The Story Within The Story Within Me
Every story has a story. A place where the ideas begin. This is the story of my upcoming new release, Peyton's Doll.
At this point in my writing career I'm known mostly for writing erotic romance stories. So it may come as a shock to some readers that this story is science fiction--very steamy science fiction--but science fiction just the same.
"Where did that come from, Kate?" you ask.
Well, you see, and here's a big confession, science fiction is my first love.
I never set out to be an erotic romance author. I didn't think I had that kind of heat in me. Much in the same way that I never thought I could self-publish my books, or be a small business entrepeneur, but here I am just the same, and quite happy for it. Isn't it nice when we surprise ourselves?
In my house, while I was growing up, romance wasn't allowed. The stories that were deemed acceptable were written by authors such as Asimov, Le Guin, McCaffery, Bova, Herbert, Adams and one of my all time favorite authors, Mr. Philip K. Dick (Do Androids Dream of Electric Sheep, aka Blade Runner)
I saw the original Star Wars when it came out in theaters (I was 6).
Luke Skywalker was my first crush.
I visited planets on TV with Mr. Spock and Captain Kirk.
I wanted a pet Tribble.
I wanted to be an astronaut and a biologist, an exciting adventurer who got to explore new worlds. But I've always been tempted by the steamy side of imagination, and, even when I got lost in those distant worlds in books, I enjoyed it most when the characters got lost, too, and ended up finding love.
I read my first romance novel when I was 25.
That's 25 years old, people. That's a long time to live without that kind of literary heat in your life. The book in question came to me as a gift from my (then future) husband's grandfather. It was Julie Garwood's Ransom. It was a book that changed my life, and we can all thank Poppa Stewart and Julie for setting me on my current path of being a writer. Because when I read Julie's books, (and after Ransom, I proceeded to devour them all) something clicked into place inside of me and the author, the dreamer, the sleeper was awakened. (you didn't really think you could escape a blog post like this without a quote from Dune, did you?)

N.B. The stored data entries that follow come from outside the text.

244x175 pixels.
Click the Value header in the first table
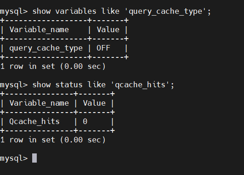coord(108,29)
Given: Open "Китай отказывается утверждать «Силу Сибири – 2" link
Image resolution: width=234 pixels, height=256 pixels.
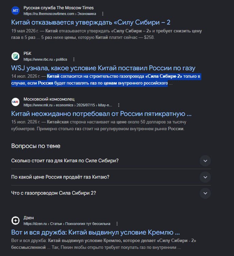Looking at the screenshot, I should (x=91, y=22).
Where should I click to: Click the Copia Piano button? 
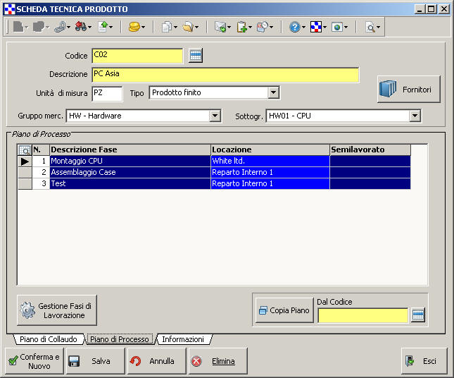[x=284, y=310]
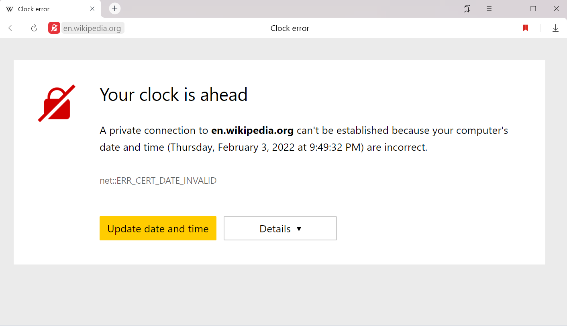Close the browser window
The width and height of the screenshot is (567, 326).
click(556, 9)
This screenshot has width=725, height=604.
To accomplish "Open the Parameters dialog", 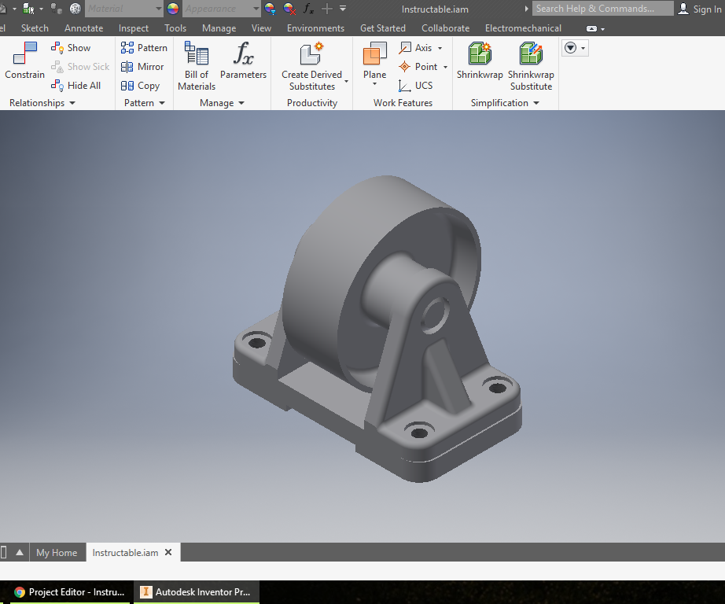I will click(243, 64).
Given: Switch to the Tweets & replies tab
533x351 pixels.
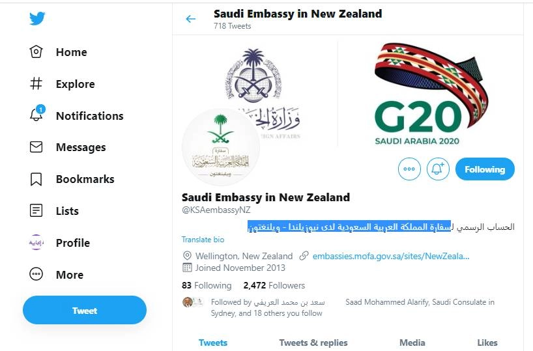Looking at the screenshot, I should (x=313, y=343).
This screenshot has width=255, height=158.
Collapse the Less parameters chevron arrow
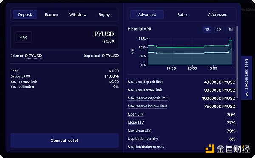click(x=247, y=94)
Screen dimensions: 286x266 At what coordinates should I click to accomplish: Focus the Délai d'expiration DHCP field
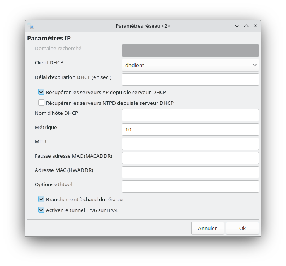pyautogui.click(x=190, y=79)
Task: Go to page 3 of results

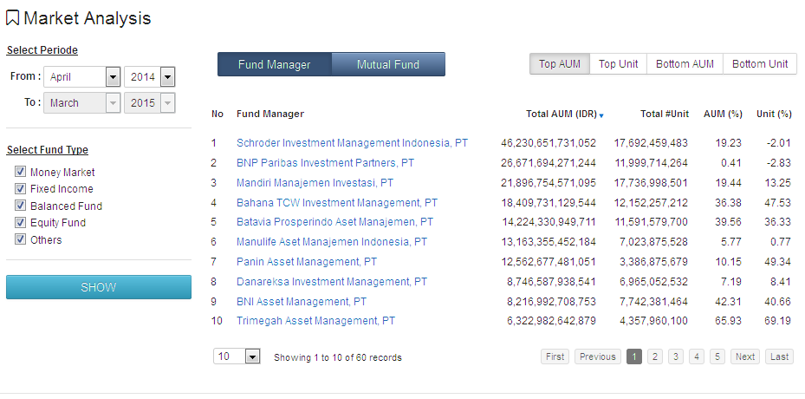Action: tap(675, 356)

Fast forward a few years, during which time I put my writing aspirations on hold while I dabbled with an animation career, got married and embarked on the most terrifying and rewarding journey of my life--becoming a mother. But always during that time, especially during the 3 am feedings, my mind would wander the distant planets of my dreams and imagine what sexy things characters could get up to.
At some point, nearly ten years ago, I put pen to paper. It was more of an act of desperation than a conscious desire to actually write a book. But at the encouragement of my husband (yes, the same guy whose grandfather gave me that first romance novel as a Christmas gift so many years before) I joined a critique group online where I met some of the best friends a person can ever have, and learned an important thing or two about the writing world. The first being that first drafts are hideous monsters which need lots of hard work to tame. The second being that science fiction romance is a "thing".
Imagine my excitement to learn that not only are there lots of writers out there just like me who enjoy steamy sex in their science fiction novels, but that there are a lot of readers who like it too. I immediately put everything else aside and began a story about a desperate future Earth, where humanity needed to overcome its inherent fallacy of mistrust in order to survive. With a hero named Peyton who was a bit of an ass, and a heroine who was an android but more 'human' than anyone else in the world. "Oh, this is going to be so good," I thought, and entered the first few chapters in a contest.
It didn't win.
It was too technical. Too much science and not enough romance. So, after wiping myself off the floor, I promptly rewrote the first chapter...and then stopped. I got stuck. I couldn't figure out how to fix the connection between the science and the fiction and the romance. My mind was telling me one thing, my heart another, and I didn't know where to turn for answers. And that was when life threw me one of those life changing things it likes to throw at people every once in a while.
I got sick.
Fast forward through the years where I learned to live my life despite chronice illness shackling me, where Peyton's Doll gathered dust, and I concentrated on learning to write romance and how to self-publish (because that was now a 'thing' too, and the only way I could see to fit deadlines into my life between the trifecta of a fulltime job, illness, and family). Three steamy books later, my mind once again turned to Dr. Peyton Chase and his sexy android lover and what the heck I was supposed to do about them? They'd been waiting 8 years for me to get them their happily-ever-after ending.
I cringed when I opened up that dusty manuscript. 8 years is a long time for a book to be sitting, during which time I'd changed, my writing style had changed, the romance market had changed. Was anything in it salvagable?
Reading it through, I fell in love with Peyton all over again. Sure it needed a bit of work in places, but the root story still made me smile and the best thing? I finally knew how to fix that awkward, awful beginning and pull all the disparate pieces toghether in a way that made sense for both romance and science fiction.
Peyton's Doll is a story about a journey, for me as much as the the characters. It's about fighting against despair. It's about never giving up and embracing that tiny gold nugget of optimism that lives inside all of us, even in the darkest hour. It's about finding love inside and outside of ourselves and accepting who we truly are.
I hope you will enjoy the first installment, coming this January.